The complete process list of the searched processes is the following:. As previously stated, these strings are not plaintext: they are obfuscated with an XOR operation using the hardcoded value "0x47".
Despite the simple key, the decoding routine brings chunks of encrypted strings from many locations. In fact, the obfuscated string is formed by getting some of the characters from the data section, and the rest as stack strings.
In the following decoding routine example, we can also see the decoding of the command-and-control servers. After that, the bot declares which commands it executes. Figure Content of libraries. The other files contained inside the package are of two types, the first one is the complete 7-zip command-line program, with its DLLs and executable, useful to compress and decompress data to share with the C2. The second one comprehends all libraries which are dependencies for the Mozilla Firefox browser, necessary for data exfiltration.

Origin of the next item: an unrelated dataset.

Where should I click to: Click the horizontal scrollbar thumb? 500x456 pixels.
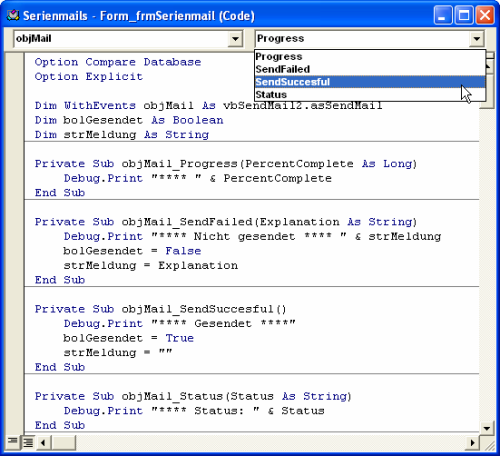(x=64, y=443)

We compared the two main versions of the same malware released in , the v2 and the v4. The main functions of these two samples show the same structure, but the complexity of the features has indisputably grown.
After scanning, the tool will reveal all identified threats. There may be other threats that our first scan fails to detect. When removal procedure is complete, you may now close Malicious Software Removal Tool.
We hope that Speedy PC Pro have been completely deleted from the computer. Please restart Windows to proceed with the normal operation. Download the free anti-malware scanner called MalwareBytes Anti-Malware. Malwarebytes Anti-Malware Download Link this will open a new window.
After downloading, install the program. It may run automatically or you have to double-click on the downloaded file MB3-Setup. Proceed with the installation using only the default setup. If you need the complete setup procedure, it is available on the download page. On Malwarebytes Anti-malware console, click on Scan to run the most comprehensive detection method and find any hidden items linked to Speedy PC Pro When scanning is done, Malwarebytes Anti-Malware will display the list of identified threats.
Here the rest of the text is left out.